[Task statement] Please pick up the interview on EU-MDR and digitalization after its final line and continue it.
** Source passage follows **
TÜV Rheinland: EU-MDR & Digitalization

Johann Töws
August 31, 2020
Medical Device Regulation

Interview with Michael M. Kania, who already spoke at the TÜV Rheinland 8th Nürnberg Medical Devices Conference about the advantages of digitalization in connection with the challenges of EU-MDR.

English Translation. Original Article: TÜV Rheinland

The 9th TÜV Rheinland Nürnberg Medical Device Conference will take place online.

Mr. Kania, how did you like this year's event with the EU-MDR focus?

A full hall speaks for itself. As far as I could see, there was no chair left. Of course, this shows how much demand there is for EU-MDR right now, so close to May 2020. With this event, TÜV Rheinland has addressed exactly the right topics. By the way, the framework program was great with many exciting discussions during networking.

You have been dealing with the topic of digitalization for 8 years. You also mentioned the broad spectrum of opinions about what digitalization actually means. For example in the areas of regulatory affairs, quality management and R&D.

Correct, because Digitalization is not equal to Digitalization. For one person it is the use of Word and Excel or PDF scans in the Windows folder system. Another has developed Access databases or SharePoint structures. I think you have to clearly separate the terms here. Most people actually mean "Digital Transformation" when they talk about Digitalization and in my opinion these are systems that automate processes and help the user proactively. If you look up the term "digital transformation", it says: "... continuous process of change based on digital technologies" and "the basis is technologies that are being developed in an increasingly rapid sequence...". And there lies the first pitfall for our industry. The implementation time of tools and solutions is far too long. Unfortunately, I know of negative examples where the implementation project ran over several years. Quite often, projects were even cancelled completely.

What experience have you gained to date with regard to models and approaches of manufacturers?
** End of Source passage **
** Information provided follows **
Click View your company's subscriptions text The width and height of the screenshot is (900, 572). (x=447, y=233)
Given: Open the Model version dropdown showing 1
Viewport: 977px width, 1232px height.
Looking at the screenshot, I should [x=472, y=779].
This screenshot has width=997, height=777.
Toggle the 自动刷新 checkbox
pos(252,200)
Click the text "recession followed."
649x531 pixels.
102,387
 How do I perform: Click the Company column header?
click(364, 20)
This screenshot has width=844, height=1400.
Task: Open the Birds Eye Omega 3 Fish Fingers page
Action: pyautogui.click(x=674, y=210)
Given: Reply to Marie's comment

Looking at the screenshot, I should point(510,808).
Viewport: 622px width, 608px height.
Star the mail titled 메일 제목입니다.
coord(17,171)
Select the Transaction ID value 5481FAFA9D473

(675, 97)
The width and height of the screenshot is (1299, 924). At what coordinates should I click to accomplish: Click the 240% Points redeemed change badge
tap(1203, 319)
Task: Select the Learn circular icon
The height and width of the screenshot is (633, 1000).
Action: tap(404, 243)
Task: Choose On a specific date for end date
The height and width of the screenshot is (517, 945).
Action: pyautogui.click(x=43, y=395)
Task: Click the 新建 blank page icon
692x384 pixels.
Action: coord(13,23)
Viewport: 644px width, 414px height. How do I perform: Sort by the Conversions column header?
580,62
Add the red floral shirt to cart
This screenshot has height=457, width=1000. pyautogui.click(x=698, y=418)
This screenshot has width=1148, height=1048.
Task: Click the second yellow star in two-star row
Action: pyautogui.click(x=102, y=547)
** End of Information provided **
[Response]
The models used can be divided into three categories. There is the classic paper system. Here you use Word and Excel to create documents, everything else takes place in folders. Category two uses both worlds. A kind of hybrid system. Besides handwritten signatures and scans, the documentation is maintained as Word and PDF versions in document folders. Here, isolated tools for risk management, CAPA or complaint handling are also used. The third category tries to do almost completely without paper. Here an eDMS (electronic document management system) is in use. More and more manufacturers are also using eQMS systems to manage and maintain QM processes with their forms centrally. But also in category 3 there are not only advantages. In my SOPs I have to describe process interfaces in detail. No matter if on paper or digital. And unfortunately, the worlds (technical documentation) and QM (SOPs and forms) remain separate.

Your company deals with exactly these problems. In which direction will the tools evolve?

In our opinion, it is the synchronization of both worlds or a close connection of QM and TD. We call it eTD, a digital technical documentation. Especially with MDR we have strong requirements for documentation. It must be clear, searchable and unambiguous. If the measure "Updating of the technical documentation" is completed in my CAPA or change process, this does not mean that I have paid attention to everything in the complex MDR report structure. Information such as the intended purpose, indications or patient population flow into numerous documents, which may also have to trigger other processes. If a point is forgotten, this can have unpleasant consequences.

That is interesting. What approaches are there to meet the constantly growing demands?

We want to keep an overview of exactly these points and sleep well before every audit. Since in the audit situation it is not important whether a document is actually available, but how well I can rely on the content, our approach focuses on the "content" and not on the document. In concrete terms, this means checking the content even before it flows into a document and once the documents have been created, constantly monitoring whether they are still up-to-date.

So is Digitalization, or rather Digital Transformation, the all-round solution for MDR?

(Laughs) - That would be nice. You can't see it in such "black and white" terms. Like so many things in life, it's all about the right balance. There are absolutely areas where it makes sense to digitalize. It's all about being supported in the right places so that you can concentrate on the important things. In short: Compliance up and costs down. This is my personal wish for the RA, QM and R&D of the future.

Thank you very much for the interview!